$q$-Heisenberg Algebra in $\otimes^{2}-$Tensor Space
Julio César Jaramillo Quiceno
TL;DR
This work constructs a $q$-deformed Heisenberg algebra on the $\otimes^{2}$-tensor space by introducing generators $\hat{x}$ and $\hat{p}$ linked through $q$-commutation relations and a coordinate-dependent function $f$, recovering the classical case when $f=1$. It derives explicit tensor-space commutators such as $\hat{x} \otimes \hat{p}_{k} - q_{jk} \hat{p}_{k} \otimes \hat{x} = -i\hbar \delta_{jk} f$ and a momentum-commutator involving $Df$ and $\partial f/\partial x_k$. It extends the formalism to non-monogenic Clifford-valued $f$, obtaining generalized relations and showing the monogenic limit $Df=0$ simplifies the tensor momentum relations.
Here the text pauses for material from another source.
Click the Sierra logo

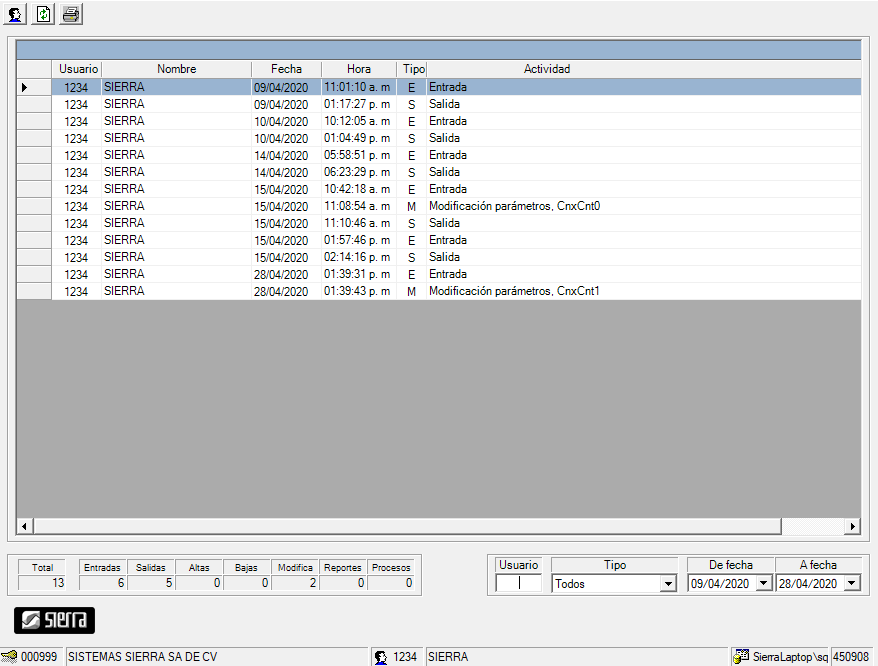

The results provide a bridge between $q$-deformed algebras, Clifford analysis, and noncommutative functional analysis, with potential impact on quantum geometry and high-energy physics.
Abstract
In this paper, we introduce the $q$-Heisenberg algebra in the tensor product space $\otimes^2$. We establish its algebraic properties and provide applications to the theory of non-monogenic functions. Our results extend known constructions in $q$-deformed algebras and offer new insights into functional analysis in non-commutative settings.